Excerpted data:
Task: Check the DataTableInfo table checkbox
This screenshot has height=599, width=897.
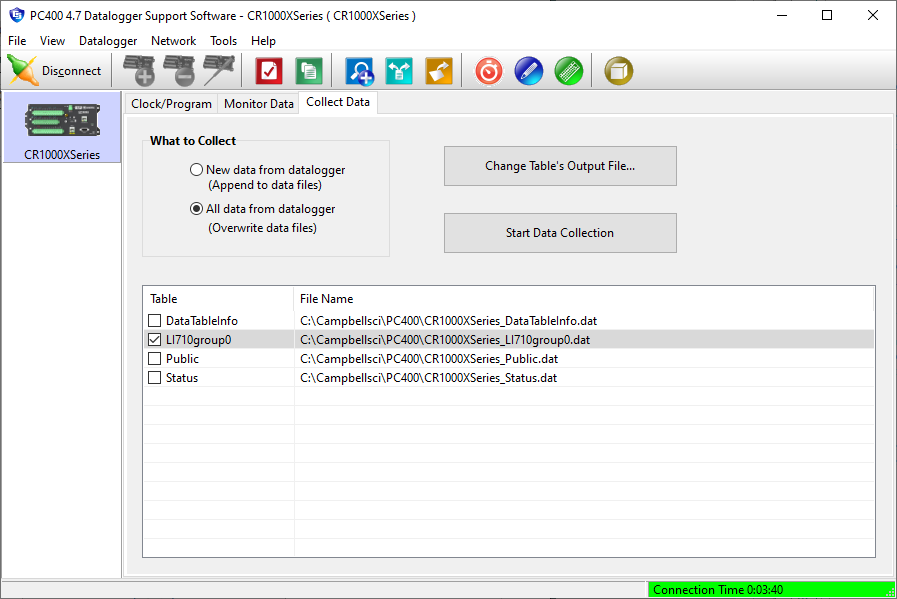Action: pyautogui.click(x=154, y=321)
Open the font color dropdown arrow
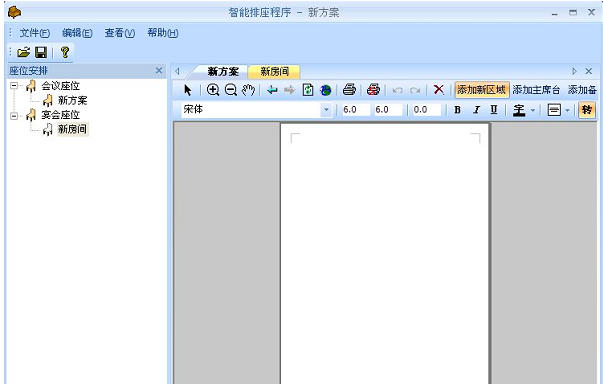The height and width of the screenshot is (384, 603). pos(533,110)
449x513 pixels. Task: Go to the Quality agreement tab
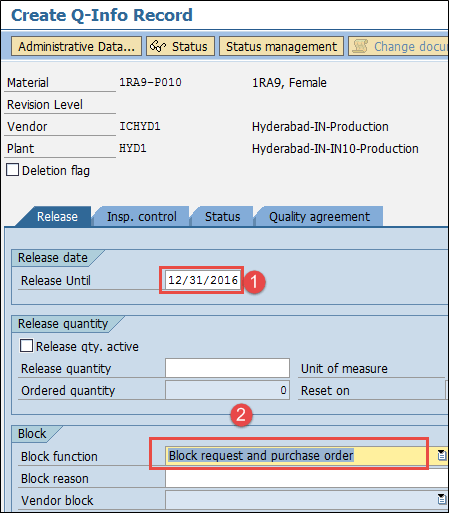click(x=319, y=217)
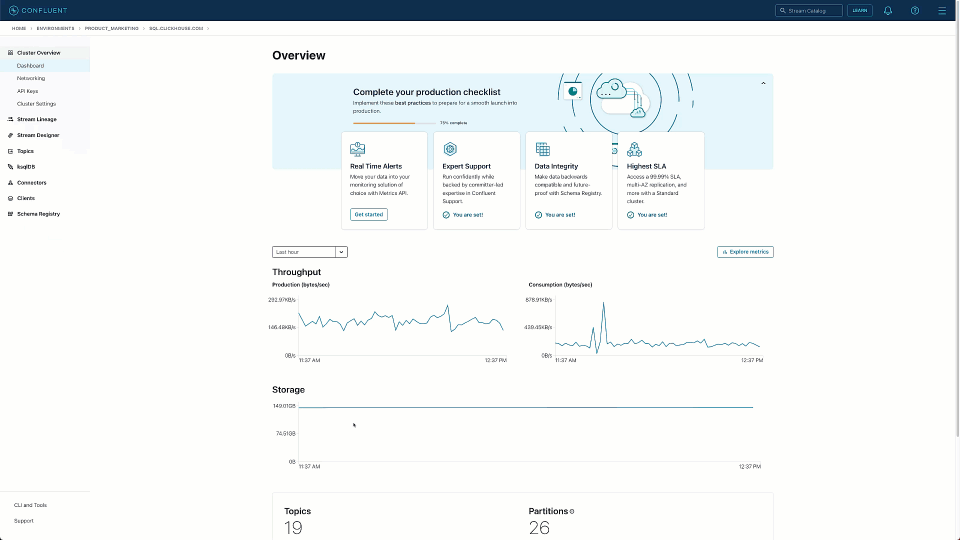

Work to be completed:
Without including any pictures, set down word for word every line from the one containing "Open the font color dropdown arrow" through the last line of the material.

Answer for the task:
Open the font color dropdown arrow
The height and width of the screenshot is (384, 603). pos(533,110)
449x513 pixels. Task: Go to the Quality agreement tab
click(x=319, y=217)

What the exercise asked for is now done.